Hall of Biblical Magick
An account of magickal acts performed by Biblical characters.
The Second Book of Kings in the Bible describes Elijah's expertise with enchantments. His magickal acts include necromancy (raising the dead), cursing children (in the name of the Lord) and having the children mauled by bears because they teased him about his baldness, removing poison from a pot of stew, and foretelling the future through the use of signs.
Jesus is believed by many to have been THE greatest Sorcerer of all time. Some even believe him to have been THE greatest Witch ever, coven included (twelve apostles and Jesus made thirteen). Born from a human woman and THE Christian God, it is no wonder that his magickal powers were extraordinary.
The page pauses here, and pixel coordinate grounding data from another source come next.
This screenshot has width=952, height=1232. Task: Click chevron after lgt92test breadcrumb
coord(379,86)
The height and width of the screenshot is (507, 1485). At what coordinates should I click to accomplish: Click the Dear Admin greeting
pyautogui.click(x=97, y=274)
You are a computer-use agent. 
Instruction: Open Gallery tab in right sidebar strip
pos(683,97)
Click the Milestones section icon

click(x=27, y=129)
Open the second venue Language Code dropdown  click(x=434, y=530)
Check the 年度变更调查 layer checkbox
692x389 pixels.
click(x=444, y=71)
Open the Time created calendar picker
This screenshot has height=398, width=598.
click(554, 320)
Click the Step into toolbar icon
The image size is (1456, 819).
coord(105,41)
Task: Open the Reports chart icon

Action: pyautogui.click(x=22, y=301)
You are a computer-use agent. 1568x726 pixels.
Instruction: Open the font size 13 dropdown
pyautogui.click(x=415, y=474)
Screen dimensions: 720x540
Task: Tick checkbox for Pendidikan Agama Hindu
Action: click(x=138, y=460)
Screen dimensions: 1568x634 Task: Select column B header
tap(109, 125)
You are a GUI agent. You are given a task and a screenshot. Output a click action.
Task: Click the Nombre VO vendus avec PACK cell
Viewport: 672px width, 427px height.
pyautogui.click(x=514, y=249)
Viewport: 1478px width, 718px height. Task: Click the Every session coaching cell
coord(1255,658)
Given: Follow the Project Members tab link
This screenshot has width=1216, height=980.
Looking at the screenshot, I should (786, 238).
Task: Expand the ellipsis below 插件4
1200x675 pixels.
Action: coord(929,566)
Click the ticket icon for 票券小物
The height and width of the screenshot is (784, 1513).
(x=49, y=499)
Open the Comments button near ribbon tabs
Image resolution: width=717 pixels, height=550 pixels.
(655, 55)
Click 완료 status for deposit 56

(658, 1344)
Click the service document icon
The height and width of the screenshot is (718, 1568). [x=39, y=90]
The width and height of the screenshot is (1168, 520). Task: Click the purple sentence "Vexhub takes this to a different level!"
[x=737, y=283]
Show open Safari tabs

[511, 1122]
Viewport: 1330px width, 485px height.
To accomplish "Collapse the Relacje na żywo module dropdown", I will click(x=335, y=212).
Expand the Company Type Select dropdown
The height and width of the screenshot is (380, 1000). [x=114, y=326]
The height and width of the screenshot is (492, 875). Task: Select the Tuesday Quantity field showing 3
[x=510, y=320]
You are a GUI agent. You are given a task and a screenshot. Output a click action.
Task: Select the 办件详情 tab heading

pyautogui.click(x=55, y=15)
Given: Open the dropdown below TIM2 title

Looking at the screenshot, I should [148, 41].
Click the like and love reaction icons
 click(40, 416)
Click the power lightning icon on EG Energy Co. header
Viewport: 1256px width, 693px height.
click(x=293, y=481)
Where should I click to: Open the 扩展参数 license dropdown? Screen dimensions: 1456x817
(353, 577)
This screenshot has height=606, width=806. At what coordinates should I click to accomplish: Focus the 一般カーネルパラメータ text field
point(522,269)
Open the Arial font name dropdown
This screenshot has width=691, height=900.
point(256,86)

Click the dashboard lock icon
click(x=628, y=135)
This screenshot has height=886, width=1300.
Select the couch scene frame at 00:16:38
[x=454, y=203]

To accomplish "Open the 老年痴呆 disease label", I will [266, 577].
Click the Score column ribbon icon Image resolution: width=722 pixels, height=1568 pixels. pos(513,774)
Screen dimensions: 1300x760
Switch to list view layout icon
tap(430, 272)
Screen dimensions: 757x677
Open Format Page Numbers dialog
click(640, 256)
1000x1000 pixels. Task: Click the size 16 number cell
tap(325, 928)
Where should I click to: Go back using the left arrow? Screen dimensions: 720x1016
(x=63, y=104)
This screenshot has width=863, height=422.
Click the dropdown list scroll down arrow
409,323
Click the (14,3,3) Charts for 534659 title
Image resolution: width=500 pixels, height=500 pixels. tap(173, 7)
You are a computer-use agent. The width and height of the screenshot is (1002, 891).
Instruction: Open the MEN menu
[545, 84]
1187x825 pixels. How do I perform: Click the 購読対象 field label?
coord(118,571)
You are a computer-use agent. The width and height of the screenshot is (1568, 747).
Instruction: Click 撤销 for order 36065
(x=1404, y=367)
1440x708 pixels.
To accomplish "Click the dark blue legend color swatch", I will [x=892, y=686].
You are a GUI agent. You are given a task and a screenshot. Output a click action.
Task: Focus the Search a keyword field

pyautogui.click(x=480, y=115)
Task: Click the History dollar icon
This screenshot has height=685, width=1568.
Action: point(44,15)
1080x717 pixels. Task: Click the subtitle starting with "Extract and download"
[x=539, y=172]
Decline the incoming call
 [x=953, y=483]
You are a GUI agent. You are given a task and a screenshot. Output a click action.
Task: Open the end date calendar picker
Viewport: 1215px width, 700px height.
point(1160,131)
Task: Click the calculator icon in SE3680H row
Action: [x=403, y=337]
The list is long of all his magickal enchantments, but to name a few, Jesus' magickal repertoire include healing leprosy, calming the seas, healing the blind, feeding a multitude with scarcely anything at hand, walking on water, exorcism, necromancy, calming the winds and rains, healing the lame, turning water into wine, transfiguration, cursing a fig tree, and restoring a severed ear.
Moses was chosen by God to deliver the Israelites from the land of Egypt. In order to convince the Egyptian Pharaoh to release the Israelites, God empowered Moses to perform miracles in the form of various magickal acts. By magick produced by the power of God, Moses was empowered to turn his staff into a snake, bring forth numerous plagues upon the Egyptians, and part the Red Sea so that the Israelites could pass and escape the pursuing Egyptians. The magick performed by Moses, thus, was supplied by God. Moses simply followed instructions and was not directly involved in bringing the magick to life. The Egyptians, however, performed the same magickal acts as Moses, yet they were Sorcerers and not empowered by God, though some Biblical scholars claim that the magick performed by the Egyptians was empowered by demons.
According to Josephus, Solomon's knowledge to expel and control demons came from God. Solomon "composed incantations that served also as exorcisms to drive away demons as well as distempers." It is also said that Solomon was gifted the power over the wind by God and that he employed Djinns (which are demons) as workers. It is believed that the of temple of Baalbec in Lebanon, and the city itself, were erected by Djinns at the command and control of Solomon.